◆ JOBS
1. In the excerpt on package namespaces, what do forced namespaces require packages to do?
2. From the excerpt on package namespaces, set down the part that opens with the words containing "On the other" and closes with "make this bearable.".
3. Render this sentence from the excerpt on package namespaces in Spanish: "What it really comes down to is the mechanism which packages use to function as packages."

--- BEGIN SOURCE EXCERPT ---

This idea only really makes sense in the context of packages, where a user
(a developer) wants to import functionality from somewhere else and use it
in their program. The code package which is imported will likely use name
values internally to implement its functionality, but it shouldn't need to worry
about naming conflicts with values passed in by the user. While it's possible to
avoid conflicts if a package is designed conscientiously, it's also easy to mess
up if one isn't careful. This becomes especially true when combining
functionality of packages with overlapping functionality, where the data
returned from one might looks _similar_ to that used by the other, but it's not
necessarily true.
On the other hand, this could create some real headaches for the developer, as
they chase down errors which are caused because one `foo` isn't actually the
same as another `foo`.
What it really comes down to is the mechanism which packages use to function as
packages. Forced namespaces will require packages to export all names which they
expect the user to need to work with the package. So the ergonomics of that
exporting, both on the user's and package's side, are really important in order
to make this bearable.
So it's hard to make any progress on determining if this idea is gonna work
until the details of packaging are worked out. But for this idea to work the
packaging is going to need to be designed with it in mind. It's a bit of a
puzzle, and one that I'm going to marinate on longer, in addition to the quoting
of names.
And that's names, their current behavior and possible future behavior. Keep an
eye out for more ginger posts in.... many months, because I'm going to go work
on other things for a while (I say, with a post from a month ago having ended
with the same sentiment).

--- END SOURCE EXCERPT ---
--- BEGIN EXCERPTED DATA ---

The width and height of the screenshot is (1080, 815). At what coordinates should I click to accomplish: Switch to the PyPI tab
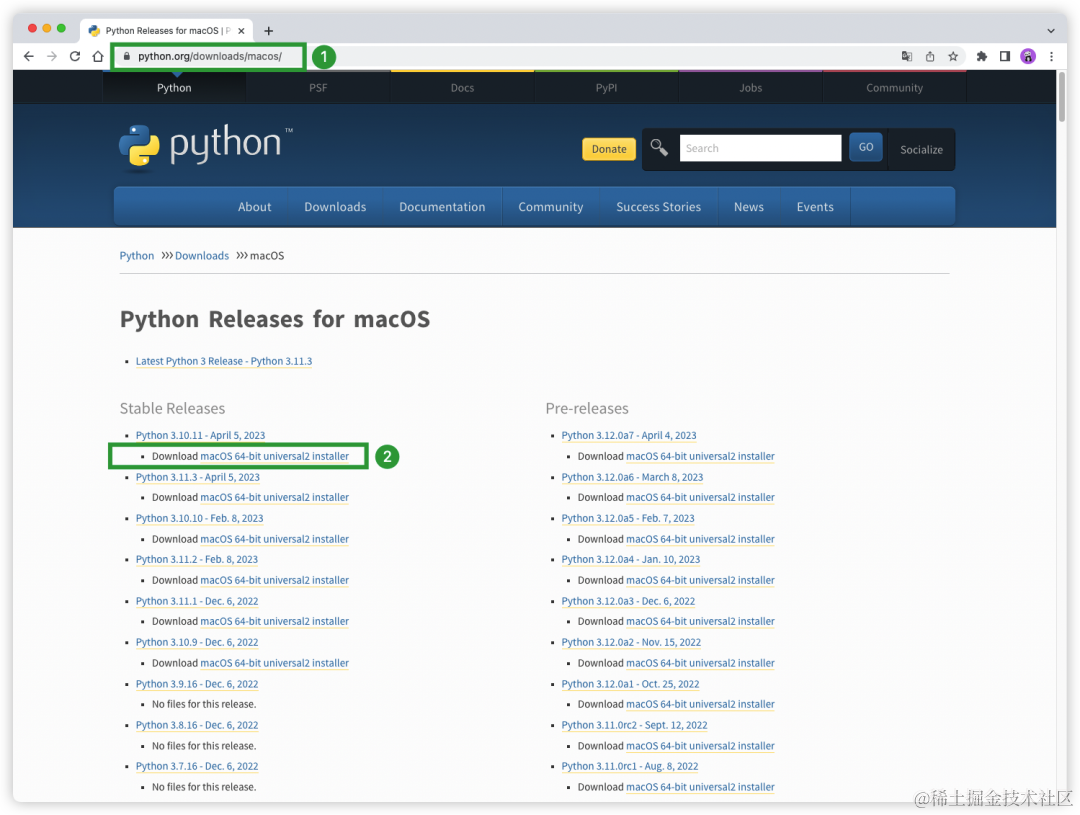pos(606,88)
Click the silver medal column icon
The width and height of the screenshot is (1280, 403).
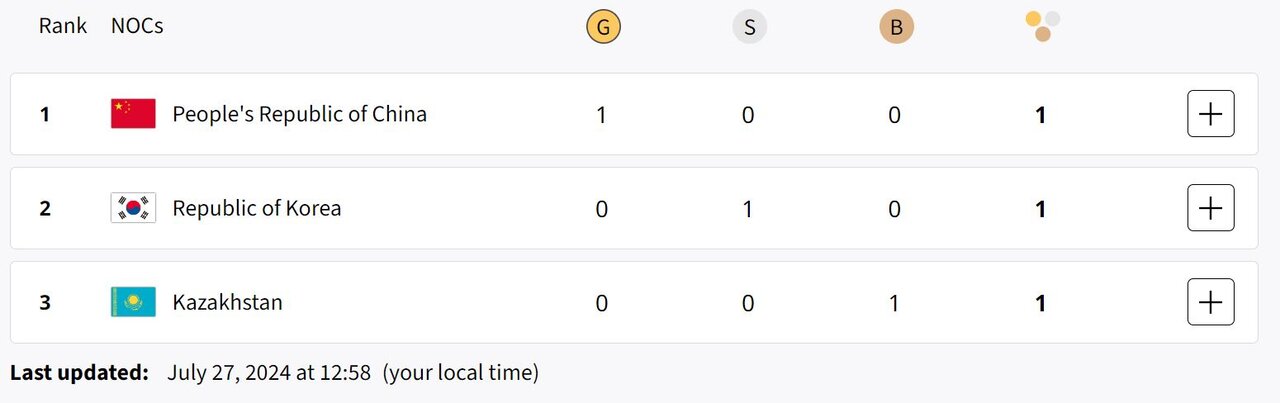(749, 27)
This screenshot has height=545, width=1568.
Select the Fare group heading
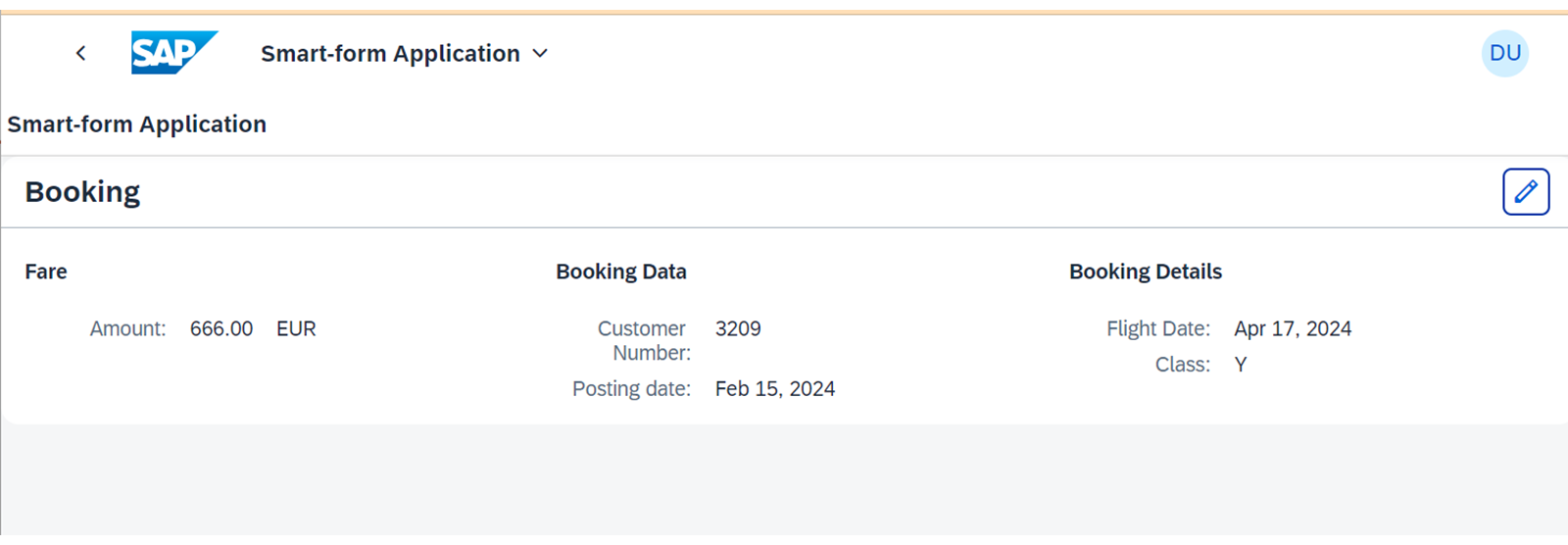click(x=46, y=272)
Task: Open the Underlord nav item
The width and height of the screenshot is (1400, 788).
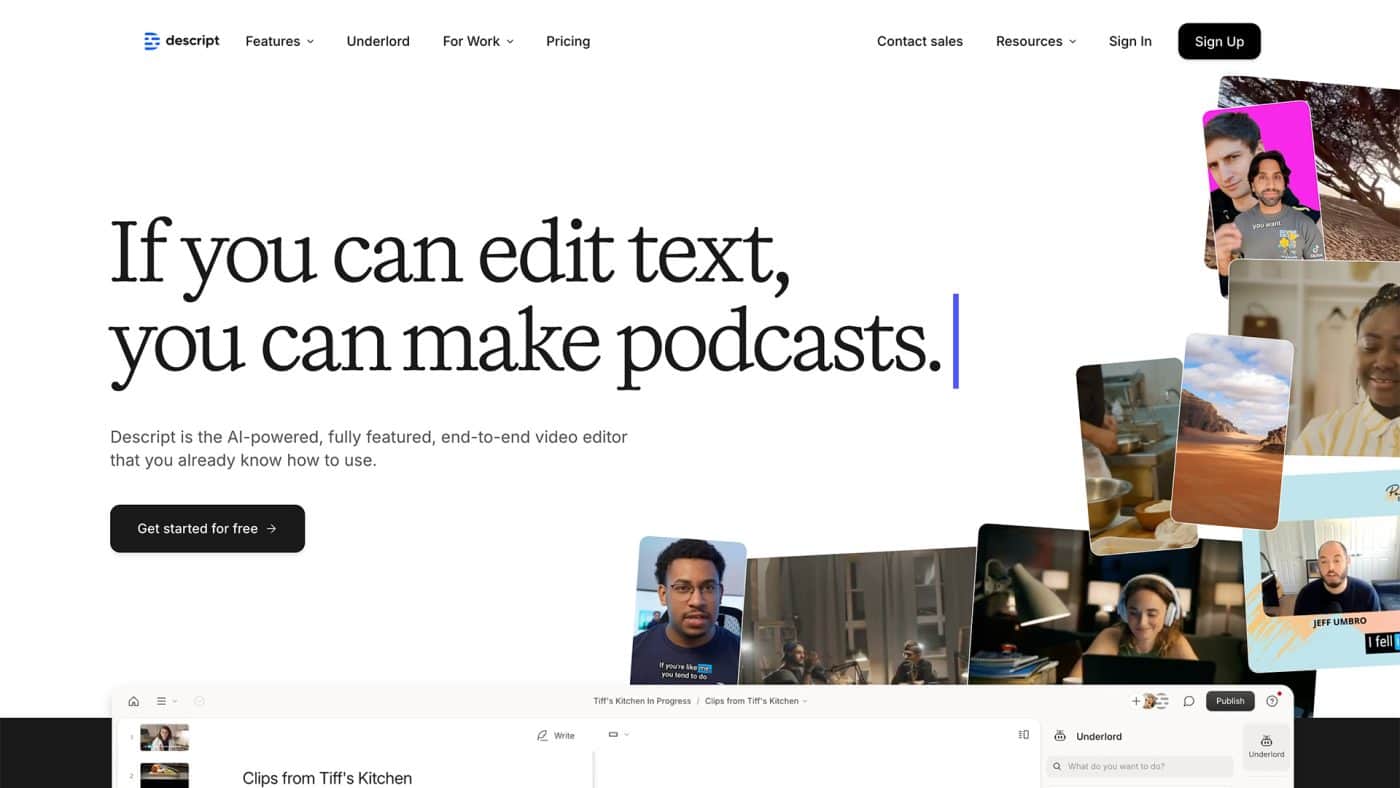Action: pyautogui.click(x=378, y=41)
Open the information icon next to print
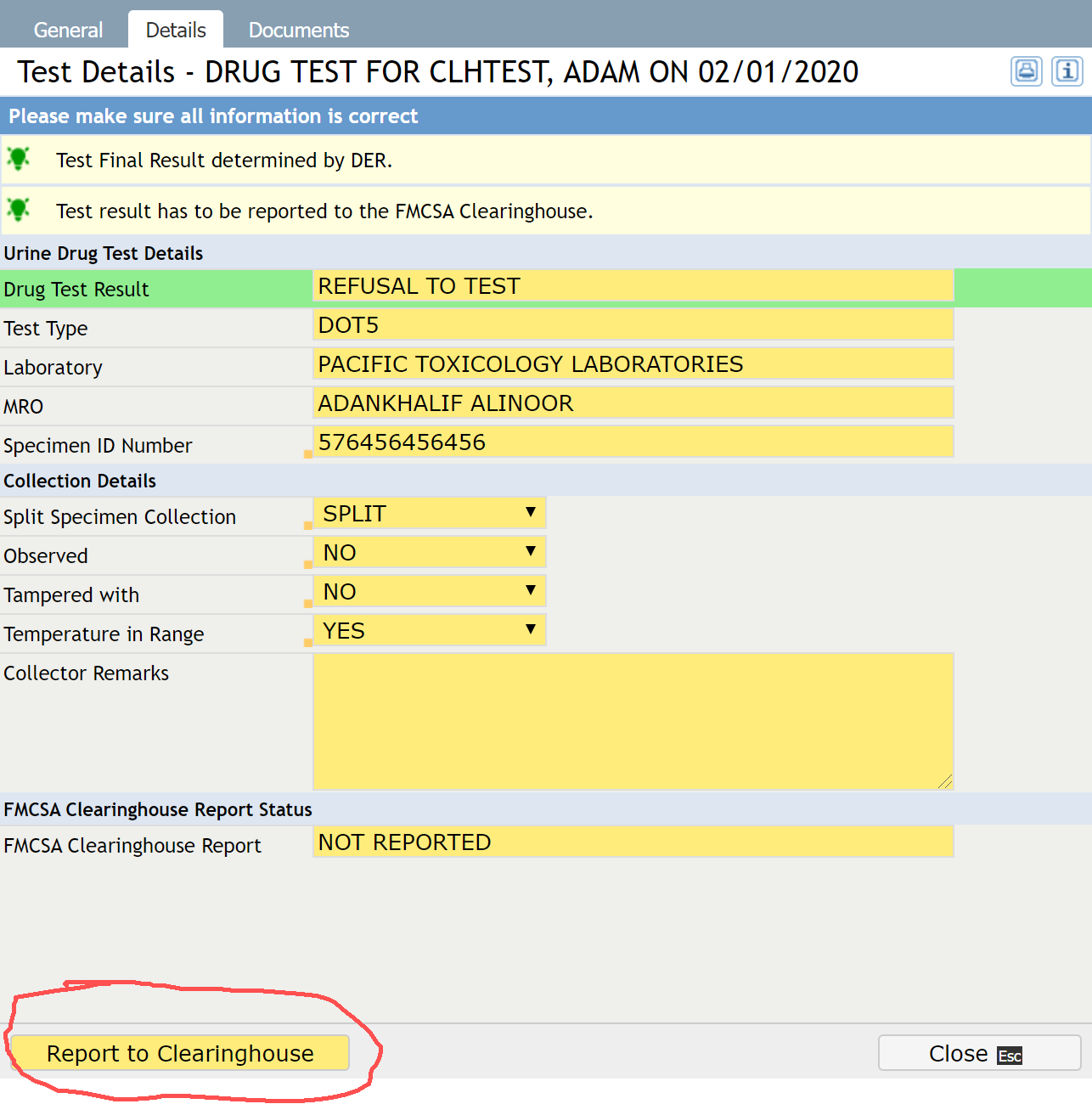Screen dimensions: 1092x1104 1067,71
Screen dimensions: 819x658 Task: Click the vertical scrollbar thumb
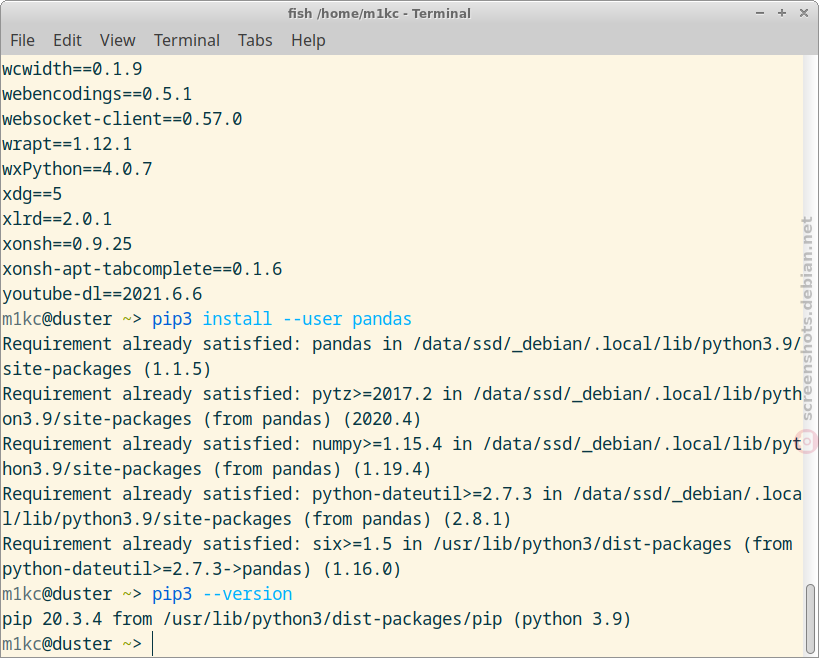[810, 619]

--- END EXCERPTED DATA ---

◆ TASK-BY-TASK OUTPUTS
1. They require packages to export all names that they expect the user to need to work with the package.

2.
On the other hand, this could create some real headaches for the developer, as
they chase down errors which are caused because one `foo` isn't actually the
same as another `foo`.
What it really comes down to is the mechanism which packages use to function as
packages. Forced namespaces will require packages to export all names which they
expect the user to need to work with the package. So the ergonomics of that
exporting, both on the user's and package's side, are really important in order
to make this bearable.

3. En el fondo, todo se reduce al mecanismo que usan los paquetes para funcionar como paquetes.